第4話 呪いの牛
西部開拓時代の話である。
ある所に二人の兄弟がいた。西部劇に出て来るような口よりも拳が先に出て来るようなワイルドな男たちである。
ある日、その二人の前にはぐれ牛が現れた。丸々と太った見事な牛を見て兄弟の心に良くない思いが芽生えた。

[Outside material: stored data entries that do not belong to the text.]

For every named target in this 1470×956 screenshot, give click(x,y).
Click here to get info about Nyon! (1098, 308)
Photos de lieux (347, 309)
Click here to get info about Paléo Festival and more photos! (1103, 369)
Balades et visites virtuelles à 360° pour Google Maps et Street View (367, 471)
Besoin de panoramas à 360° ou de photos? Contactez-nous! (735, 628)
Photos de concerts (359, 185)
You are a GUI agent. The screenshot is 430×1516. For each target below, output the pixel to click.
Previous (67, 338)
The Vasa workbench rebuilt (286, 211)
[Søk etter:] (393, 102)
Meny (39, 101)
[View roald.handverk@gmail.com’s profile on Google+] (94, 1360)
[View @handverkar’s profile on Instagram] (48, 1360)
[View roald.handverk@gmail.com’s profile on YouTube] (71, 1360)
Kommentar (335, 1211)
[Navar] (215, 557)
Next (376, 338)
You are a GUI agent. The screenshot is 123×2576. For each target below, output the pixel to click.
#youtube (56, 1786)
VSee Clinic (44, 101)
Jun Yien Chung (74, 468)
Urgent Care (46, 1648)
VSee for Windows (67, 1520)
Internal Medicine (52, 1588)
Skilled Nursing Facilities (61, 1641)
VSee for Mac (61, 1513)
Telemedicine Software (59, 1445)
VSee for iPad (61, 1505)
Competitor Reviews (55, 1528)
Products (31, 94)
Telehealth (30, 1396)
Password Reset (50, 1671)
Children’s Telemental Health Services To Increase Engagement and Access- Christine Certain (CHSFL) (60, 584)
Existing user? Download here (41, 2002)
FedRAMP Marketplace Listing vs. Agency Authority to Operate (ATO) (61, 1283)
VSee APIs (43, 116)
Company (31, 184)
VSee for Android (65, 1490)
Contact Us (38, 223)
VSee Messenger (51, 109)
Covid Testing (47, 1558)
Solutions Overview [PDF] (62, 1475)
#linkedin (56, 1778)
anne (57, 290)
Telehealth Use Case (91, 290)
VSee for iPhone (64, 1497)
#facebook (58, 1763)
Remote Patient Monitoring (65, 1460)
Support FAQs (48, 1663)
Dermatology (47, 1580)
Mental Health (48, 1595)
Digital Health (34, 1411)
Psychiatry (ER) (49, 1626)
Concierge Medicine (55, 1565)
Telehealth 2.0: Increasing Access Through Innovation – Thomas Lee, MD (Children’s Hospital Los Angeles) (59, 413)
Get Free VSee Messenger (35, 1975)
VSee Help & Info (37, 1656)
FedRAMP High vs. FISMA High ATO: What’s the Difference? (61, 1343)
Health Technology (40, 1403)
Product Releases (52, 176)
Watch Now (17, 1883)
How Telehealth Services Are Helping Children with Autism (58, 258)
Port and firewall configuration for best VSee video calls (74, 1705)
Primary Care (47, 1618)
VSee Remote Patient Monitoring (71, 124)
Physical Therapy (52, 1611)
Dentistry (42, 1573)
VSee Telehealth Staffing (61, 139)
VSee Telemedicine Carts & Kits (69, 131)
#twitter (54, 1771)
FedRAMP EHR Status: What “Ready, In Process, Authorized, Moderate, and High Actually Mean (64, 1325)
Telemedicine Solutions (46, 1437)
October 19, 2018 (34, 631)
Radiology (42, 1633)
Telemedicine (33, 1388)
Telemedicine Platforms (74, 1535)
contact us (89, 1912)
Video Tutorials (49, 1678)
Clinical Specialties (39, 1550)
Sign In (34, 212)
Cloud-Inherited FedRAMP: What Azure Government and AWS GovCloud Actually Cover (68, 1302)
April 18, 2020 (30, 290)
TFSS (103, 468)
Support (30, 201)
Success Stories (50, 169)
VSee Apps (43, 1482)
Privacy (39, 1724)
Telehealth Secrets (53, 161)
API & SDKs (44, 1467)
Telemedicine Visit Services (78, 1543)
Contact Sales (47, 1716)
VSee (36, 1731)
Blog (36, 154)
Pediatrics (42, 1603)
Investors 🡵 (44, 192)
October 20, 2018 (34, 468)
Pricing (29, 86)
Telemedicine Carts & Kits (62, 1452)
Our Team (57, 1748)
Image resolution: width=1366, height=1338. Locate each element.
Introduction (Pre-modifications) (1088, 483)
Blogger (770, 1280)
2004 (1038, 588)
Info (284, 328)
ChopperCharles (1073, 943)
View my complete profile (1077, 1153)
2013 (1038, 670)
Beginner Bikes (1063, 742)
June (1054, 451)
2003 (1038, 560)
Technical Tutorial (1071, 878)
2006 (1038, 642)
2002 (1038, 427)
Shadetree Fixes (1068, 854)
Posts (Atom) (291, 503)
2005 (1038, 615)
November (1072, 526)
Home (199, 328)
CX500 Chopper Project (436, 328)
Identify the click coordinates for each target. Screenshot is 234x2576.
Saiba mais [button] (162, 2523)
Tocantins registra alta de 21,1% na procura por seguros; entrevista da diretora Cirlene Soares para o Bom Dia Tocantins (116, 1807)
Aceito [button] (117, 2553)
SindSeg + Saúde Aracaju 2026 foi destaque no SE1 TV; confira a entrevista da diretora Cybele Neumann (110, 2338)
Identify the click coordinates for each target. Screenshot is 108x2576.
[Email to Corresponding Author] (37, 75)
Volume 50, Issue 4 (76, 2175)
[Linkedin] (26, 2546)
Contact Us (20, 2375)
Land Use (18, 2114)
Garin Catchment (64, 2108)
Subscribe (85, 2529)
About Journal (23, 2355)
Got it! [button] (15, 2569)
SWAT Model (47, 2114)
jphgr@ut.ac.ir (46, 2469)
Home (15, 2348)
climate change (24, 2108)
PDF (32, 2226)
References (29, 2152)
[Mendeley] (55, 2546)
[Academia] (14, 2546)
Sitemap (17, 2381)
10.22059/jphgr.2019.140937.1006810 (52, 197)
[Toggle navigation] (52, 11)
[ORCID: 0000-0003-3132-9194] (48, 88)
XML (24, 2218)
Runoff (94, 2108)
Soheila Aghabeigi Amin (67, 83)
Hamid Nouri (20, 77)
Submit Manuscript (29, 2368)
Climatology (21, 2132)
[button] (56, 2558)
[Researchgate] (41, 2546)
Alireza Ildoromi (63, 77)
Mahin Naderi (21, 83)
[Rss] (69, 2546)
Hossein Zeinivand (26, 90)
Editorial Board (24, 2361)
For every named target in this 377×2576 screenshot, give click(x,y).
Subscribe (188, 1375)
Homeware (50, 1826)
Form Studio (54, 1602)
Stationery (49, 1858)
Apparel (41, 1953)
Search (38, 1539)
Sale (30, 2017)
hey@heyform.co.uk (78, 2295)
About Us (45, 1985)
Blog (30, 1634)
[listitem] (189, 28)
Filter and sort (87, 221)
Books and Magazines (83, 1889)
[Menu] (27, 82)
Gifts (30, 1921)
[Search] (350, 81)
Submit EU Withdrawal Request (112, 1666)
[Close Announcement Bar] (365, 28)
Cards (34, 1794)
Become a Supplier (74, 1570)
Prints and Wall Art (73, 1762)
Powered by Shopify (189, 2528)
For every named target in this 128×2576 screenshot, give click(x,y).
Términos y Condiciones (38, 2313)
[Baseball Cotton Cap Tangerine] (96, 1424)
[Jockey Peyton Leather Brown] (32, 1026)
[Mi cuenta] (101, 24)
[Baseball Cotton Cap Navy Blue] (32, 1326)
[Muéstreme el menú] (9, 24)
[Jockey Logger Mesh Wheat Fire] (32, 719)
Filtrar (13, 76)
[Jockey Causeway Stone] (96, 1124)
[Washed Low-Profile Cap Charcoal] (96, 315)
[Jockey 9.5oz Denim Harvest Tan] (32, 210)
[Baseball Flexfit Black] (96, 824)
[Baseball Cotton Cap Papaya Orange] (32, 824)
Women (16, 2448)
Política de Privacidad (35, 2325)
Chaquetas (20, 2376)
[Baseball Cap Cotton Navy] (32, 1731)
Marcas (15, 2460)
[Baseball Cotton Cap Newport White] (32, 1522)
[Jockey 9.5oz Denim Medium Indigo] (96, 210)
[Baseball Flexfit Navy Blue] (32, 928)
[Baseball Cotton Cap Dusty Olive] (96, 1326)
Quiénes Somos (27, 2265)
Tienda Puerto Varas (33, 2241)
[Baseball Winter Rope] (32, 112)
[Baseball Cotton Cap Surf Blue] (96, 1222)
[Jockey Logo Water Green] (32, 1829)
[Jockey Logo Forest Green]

兄の方が叫んだ。「神が定めたもうた権利により、あの牛は俺のものだ!」
先に見つけたのは自分だから牛は自分のものだという意味である。
それを聞いて弟の方が叫んだ。「神が定めたもうたもっと古い権利により、あの牛は俺のものだ!」
その権利を証明するために、弟は銃を抜いて兄を撃ち殺した。
こういった行いはそれが行われた三秒後には後悔で迎えられるものと相場が決まっている。
ご多分に漏れず、このときも弟は後悔した。
「俺は何と馬鹿なことをしてしまったんだ。たかが牛一匹のために兄さんを殺してしまった」
それからその弟は牛を捕まえてその腹に焼き鏝で文字を書き込んだ。
『人殺し』
「さあ行け。行って俺の罪をあらゆる人々に広めるがよい。俺の愚かさをあらゆる人々に伝えるがよい」
そう言って牛を放した後に、弟は自殺した。
やがて西部中にこの牛の目撃例が噂され始めた。
あるときは西、あるときは東。そして人々は知った。それが生きている牛ではないことを。生きている牛ならそれほどの距離を動き回れるわけがない。
そしてもう一つの噂が加わった。この牛に遭ったものは何等かの原因ですぐに死ぬのだ。
その結果、この牛についた名前は『死神牛』だった。呪いをかけられたものの末路である。
西部全体が牛に出逢う恐怖に包まれたとき、一人の豪胆な男がこの牛に遭遇した。
男は死神牛に怯むことなく近づくと、こう問いかけた。
「お前はただの牛だ。お前に何の咎がある」
それから牛の腹についた呪いの言葉を焼き鏝で焼きつぶすと再び放った。
この日以来、死神牛はふっつりと出なくなった。
この男の行った行為を魔術では『祝い直し』と呼ぶ。呪いの方向性を変えて無効化する処置なのだ。だがその実行には真の勇気が要る。